Но если еще и теперь, когда прошло 20 лет после сплошной распашки целины, большую часть площадей здесь занимают завозные сорта хлебов, то тогда, в ту пору становления целинной науки, и подавно мало кого занимали проблемы целинной селекции. Может ли при таких обстоятельствах казаться интересной судьба местного селекционера? Конечно, придет время, когда система обработки почвы, ее удобрение, уход за посевами, полеводство в целом достигнут столь высокого уровня, который можно будет назвать приближенным к «потолку». И вот тогда останется один-единственный, последний резерв повышения урожайности — за счет селекции. Но до тех пор в богах будут ходить агрономы, а не селекционеры.
Пожалуй, не найти другой причины, почему из шортандинских ученых наименьшим вниманием журналистов, а точнее, полным невниманием их, до девятой целинной весны пользовался селекционер Кузьмин.
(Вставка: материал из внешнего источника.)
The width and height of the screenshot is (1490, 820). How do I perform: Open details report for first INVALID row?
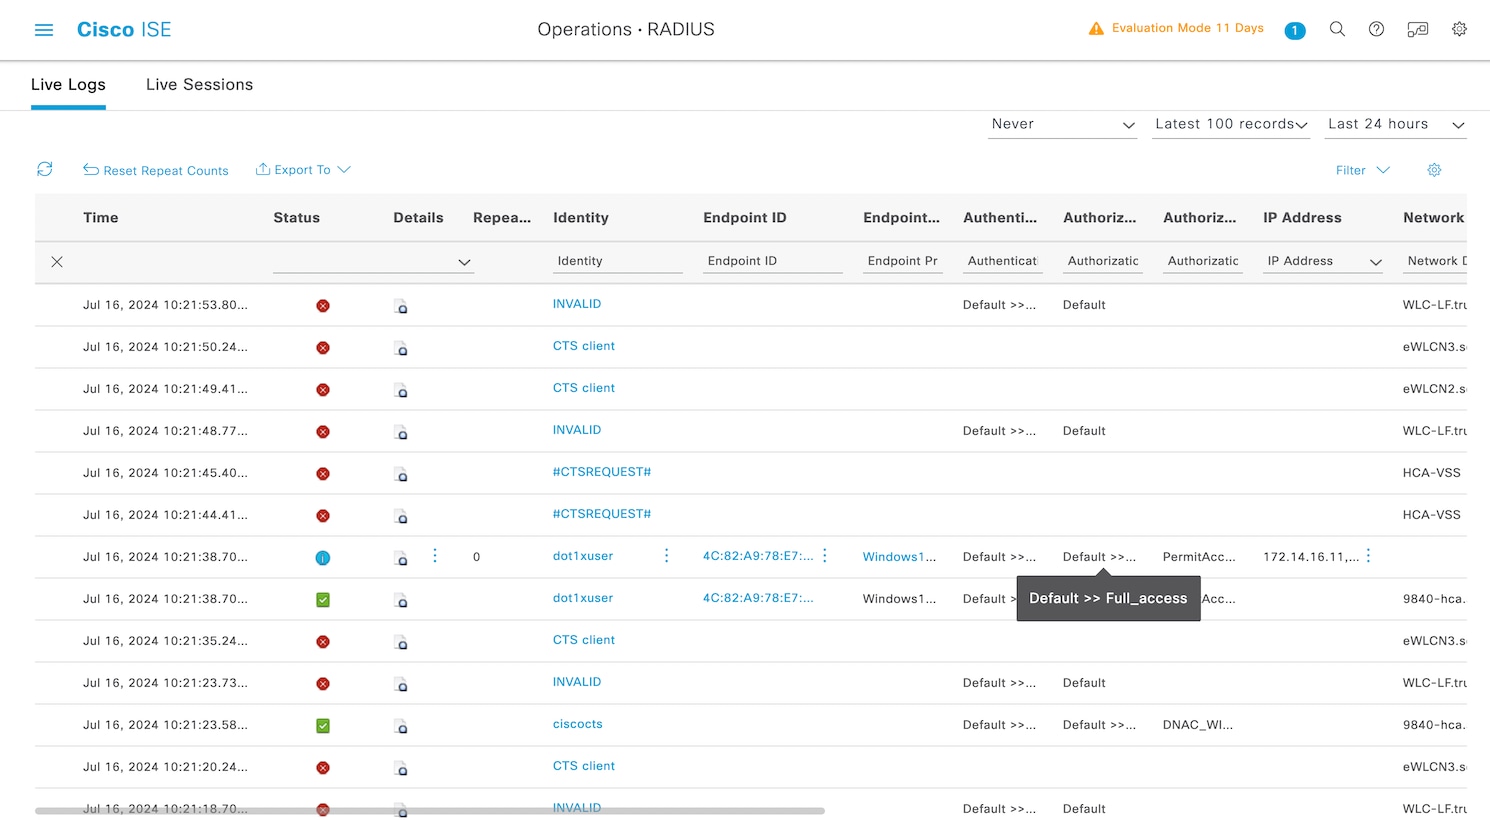click(401, 306)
Да и не привлекало все то, что о нем рассказывали.
Селекционер он, конечно, неплохой. Но человек… Нелюдим. Несловоохотлив. Недоверчив. Скуп не только на слова: взгляните, во что он одет (а ведь за свои сорта получил огромные премии). Из Ленинграда в Шортанды в тридцатые годы попал отнюдь не при загадочных обстоятельствах, но остается загадкой, почему, получив вскоре возможность вернуться обратно — и куда: в вавиловский Всесоюзный институт растениеводства, знаменитый на весь мир и единственный в мире ВИР! — вернуться туда не пожелал. А ведь Шортанды, может быть, во всей стране самое невыгодное место для селекционной работы. Климат тут не столько суров, сколько до крайности непостоянен, и часто приходится думать не о том, как улучшить сорт, а как в один прекрасный день не потерять весь материал из-за неожиданной засухи или заморозков.
Да и в быту он противник элементарной человеческой логики. После того как потерял жену, жил бобылем до седых волос, а стариком стал — вдруг женился…
Но Бараев — это Бараев. Когда в начале шестидесятых годов его посетил очередной журналист, а именно пишущий эти строки, Бараев сказал, что о Кузьмине надо и пора написать. А не встретив энтузиазма со стороны журналиста, вызвал Кузьмина в свой кабинет.
— Вот, Валентин Петрович, познакомьтесь, этот товарищ из Москвы хочет о вас поведать всему белому свету.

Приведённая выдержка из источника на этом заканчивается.